Beijing “resolutely opposes any country using freedom of navigation and overflight as a pretext for harming China’s national sovereignty and security interests,” he said, adding it would “staunchly defend its territorial sovereignty.”
In a commentary, the official Xinhua news agency condemned the US move as a “flagrant and baseless provocation” that added to regional instability.
Despite the Chinese rhetoric, analysts said more such operations could be expected.
Beijing’s so far limited response showed that it had had its bluff called, said Rory Medcalf, director of the international security program at the Lowy Institute in Sydney.
“The US and its allies and partners should now help the Chinese leadership in saving face, by emphasizing that freedom of navigation operations are normal, not extraordinary,” he said.
There have been repeated confrontations in the area between Chinese vessels and boats from some of its neighbors who assert rights to the waters, particularly the Philippines and Vietnam.
Both are members of the Association of Southeast Asian Nations, which has long called on China to negotiate a code of conduct in the region, as are fellow claimants Brunei and Malaysia. Taiwan also makes claims over part of the sea.

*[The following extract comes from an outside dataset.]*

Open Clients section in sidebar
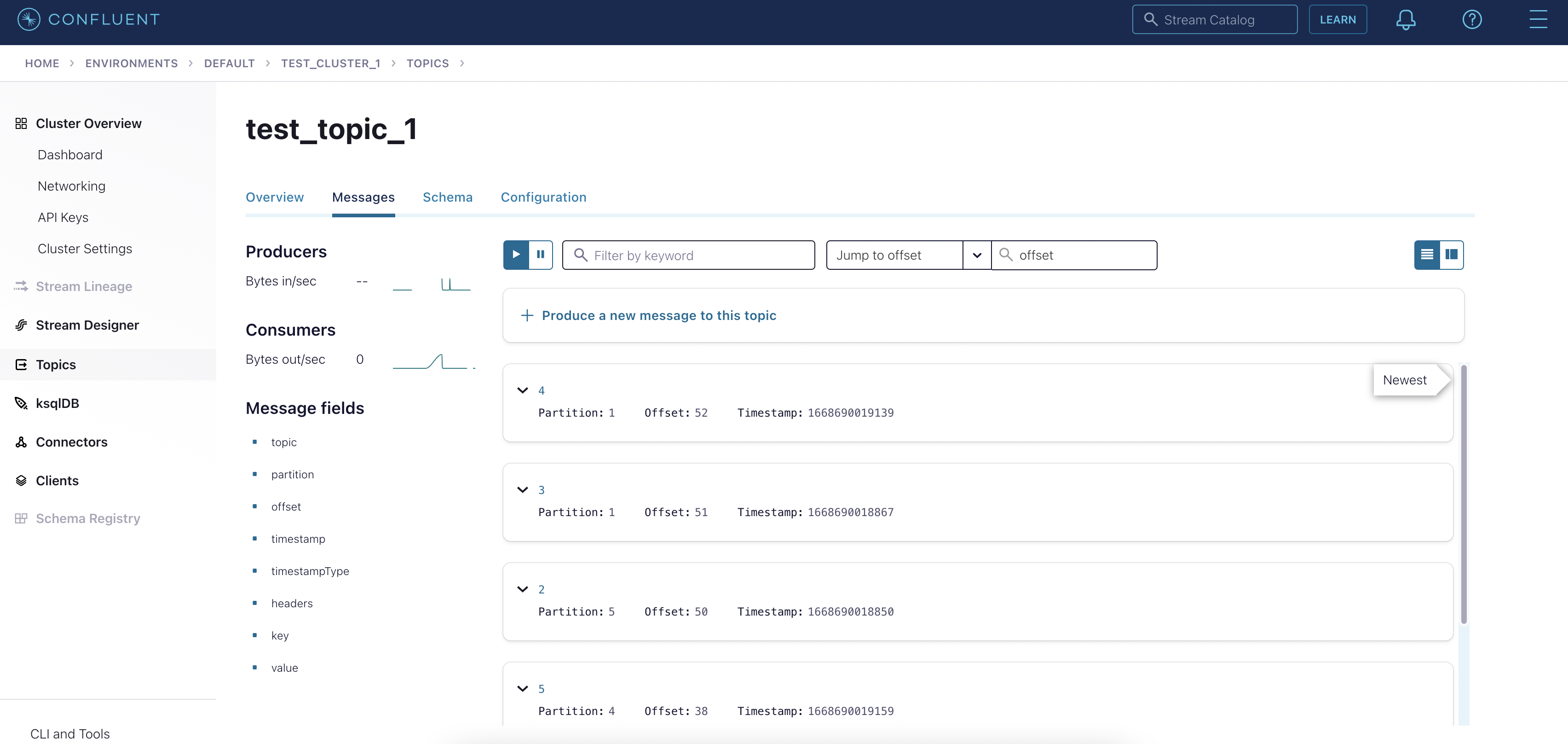 [x=57, y=480]
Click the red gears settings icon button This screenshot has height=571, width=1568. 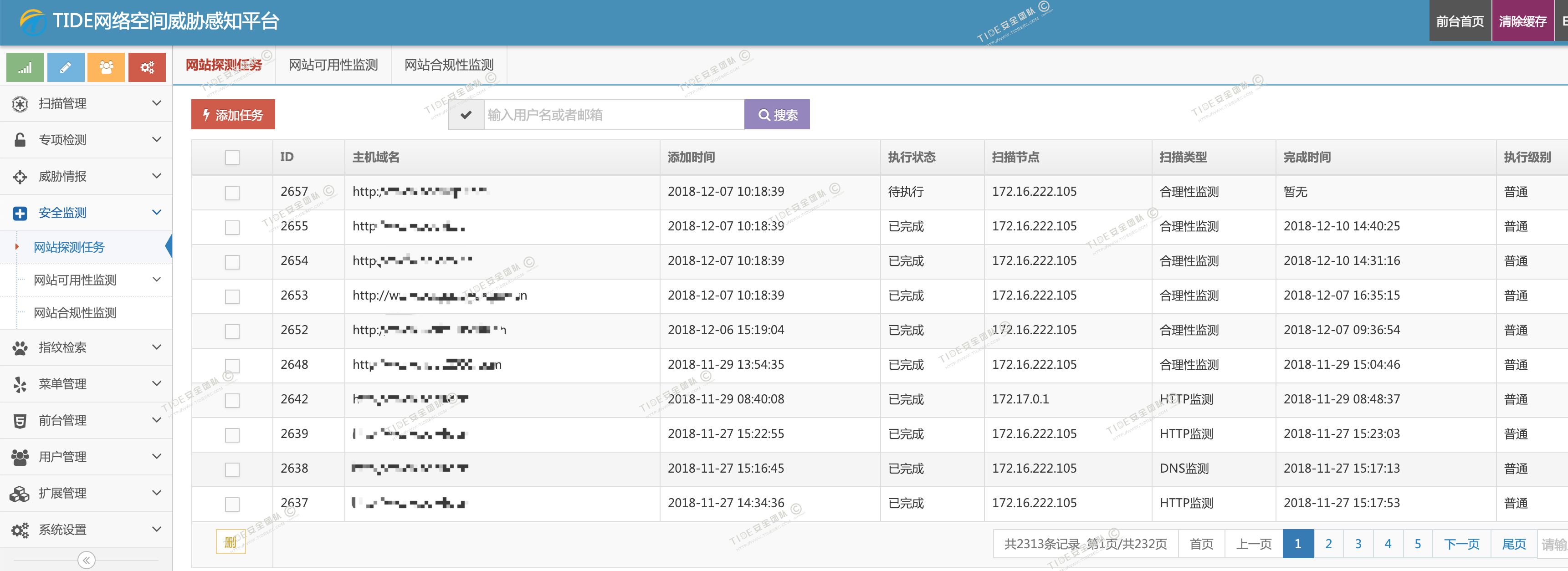pyautogui.click(x=147, y=67)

Manila has infuriated China by taking the dispute to a United Nations tribunal, and President Benigno Aquino III said the US action demonstrated that “the balance of power says that there is not just a single voice that must be adhered to.”
Beijing’s South China Sea reclamations have been seen as an attempt to assert its claims by establishing physical facts in the water, but Aquino said: “There is no de facto changing of the reality on the ground.” AFP, Sandy Araneta, PNA
Beijing has repeatedly said the construction work is primarily for civilian purposes, and Chinese President Xi Jinping during a visit to Washington last month pledged that the country will not militarize the area.
But satellite images of the islands published by the Washington-based Center for Strategic and International Studies show that Beijing has reclaimed millions of square meters of land in the Spratlys, known as Nansha in Chinese.
The pictures also show a host of facilities with the potential for military applications being developed, including as many as three runways, at least one of them 3,000 meters long.
The US, which is engaged in a foreign policy “pivot” to Asia, and China, which has the world’s largest military and is expanding the reach of its navy, are jockeying for position in the Pacific.
Beijing regularly calls for a “new model of major country relations”, implying equality between the world’s top two economic and military powers.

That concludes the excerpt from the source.